[Records from a data source]

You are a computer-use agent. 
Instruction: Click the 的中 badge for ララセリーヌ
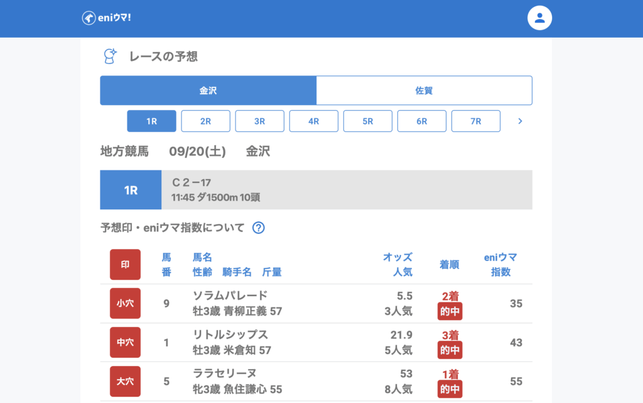[450, 389]
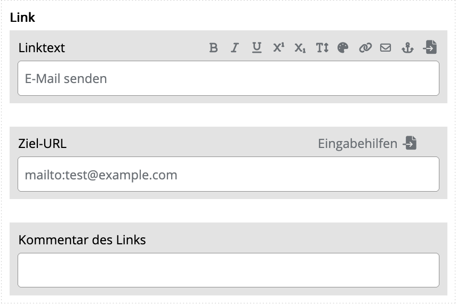Select the Kommentar des Links field
The image size is (457, 305).
(228, 270)
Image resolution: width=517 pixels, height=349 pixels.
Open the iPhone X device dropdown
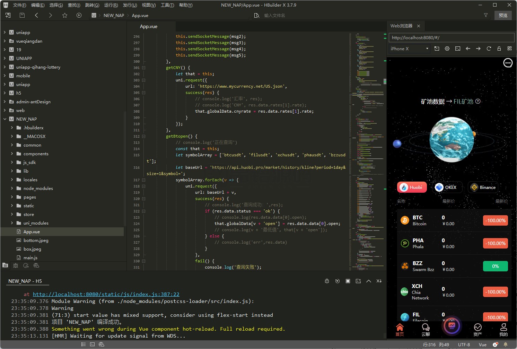click(x=410, y=49)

▶ _INSTRUCTION_
Copy word for word the lines from the one containing "Image resolution: width=517" through the final line of the records, with both ends included. Omit the pictures.

▶ _COMPLETED EXERCISE_
Image resolution: width=517 pixels, height=349 pixels.
Open the iPhone X device dropdown
click(x=410, y=49)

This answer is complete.